Accelsiors Record Management ensures that years of valuable effort are preserved. Our system is based on state-of-the-art archive facilities, specialized electronic record management software, strict procedures and dedicated highly qualified staff.
It is a requirement of regulatory authorities that certain documentation generated during the course of clinical research is retained by the Sponsor and the Investigator for specified periods of time after work has been completed. These documents have to be stored in conditions that allow data to be located in a timely manner, to be available for reference or inspection and to be used as needed for patient filing or/and regulatory purposes. The management of these documents therefore requires a process for their collection, indexing, archiving and retrieval.

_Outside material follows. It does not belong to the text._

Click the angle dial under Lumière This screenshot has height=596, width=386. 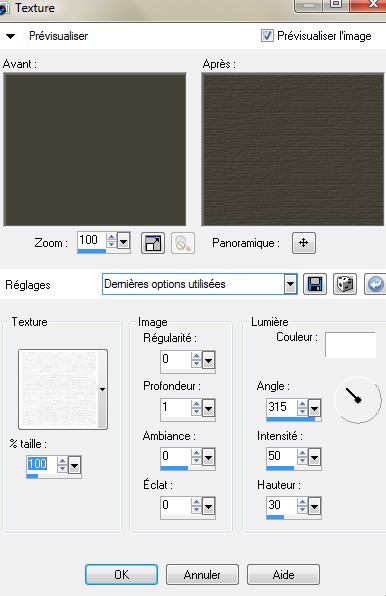click(358, 400)
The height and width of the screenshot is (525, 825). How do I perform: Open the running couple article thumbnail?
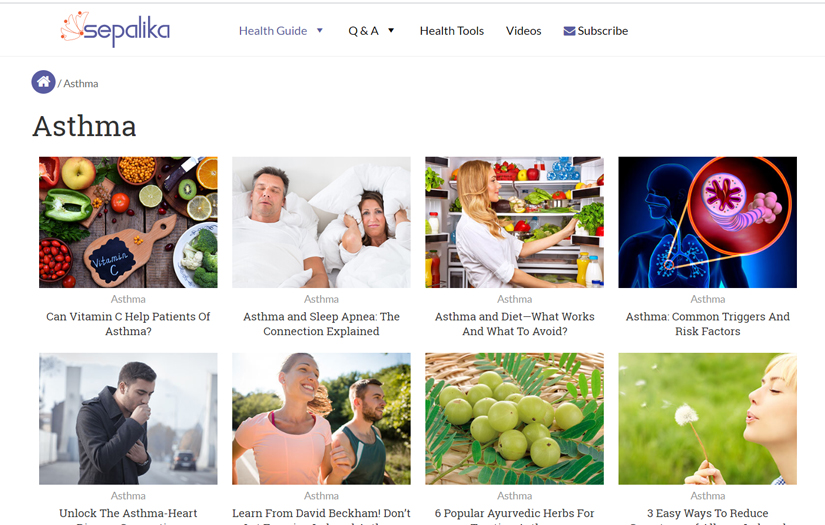321,419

Regulatory requirements for collection and retention of clinical trial documentation divide responsibilities between Sponsor and Investigator/Institution. Regulatory authorities may require access to documentation kept both by the Investigator/Institution or by the Sponsor for inspection purposes, in order to assess compliance of the Investigator, Sponsor and Field Monitor with the standards of GCP and with all other applicable regulatory requirements.
The term Records Management refers to the administrative function in Accelsiors concerned with the creation, organization, maintenance, use, retrieval, and disposition of records. By assuring that valuable records are preserved and made available while needless records are disposed-off in a timely fashion, records management promotes economy and efficiency within Accelsiors.

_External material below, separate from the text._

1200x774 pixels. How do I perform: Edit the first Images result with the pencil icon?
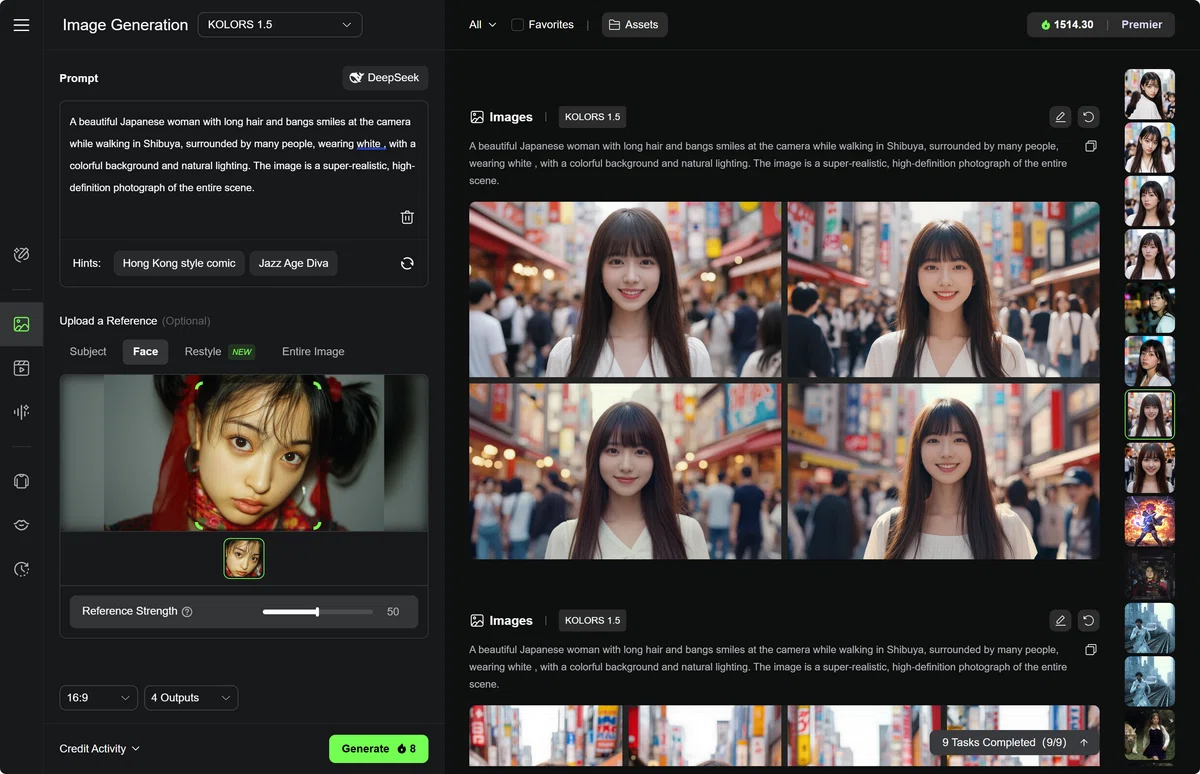tap(1060, 117)
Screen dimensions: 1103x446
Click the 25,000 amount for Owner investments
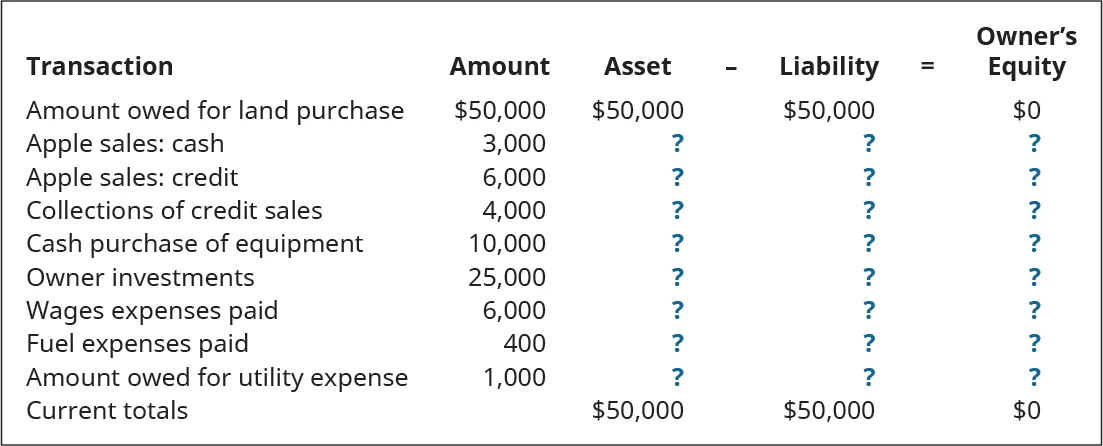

The centerpiece of a records management system within Accelsiors is the records retention schedule (or Record Disposition Schedule). The schedule describes the contents and purpose(s) of each type of record or record series, and presents the retention requirements for each record series. For every Accelsiors’ Record Series a Record Disposition Schedule is going to be established with provision of Disposition Instructions and allocation of Disposition Authority.

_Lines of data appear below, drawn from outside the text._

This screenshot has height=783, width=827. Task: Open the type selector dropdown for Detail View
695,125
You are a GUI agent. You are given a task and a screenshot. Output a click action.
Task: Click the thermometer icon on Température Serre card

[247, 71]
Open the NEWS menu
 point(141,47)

We maintain electronic reflection of Trial Master File using electronic record management system specifically tailored for Accelsiors purposes- Knowledge Tree. Knowledge Tree allows Accelsiors as well as authorized sponsor representatives real-time secure link access to their study documents. Documents will be scanned and structured according to pre-established structure of individual record series. Every record will be provided with set of METADATA and a study specific Record Management Plan will describe in details quality and quantity of Metadata fields required for every record.
Both clinical staff and Accelsiors employees skilled in documentation management are engaged in this comprehensive task.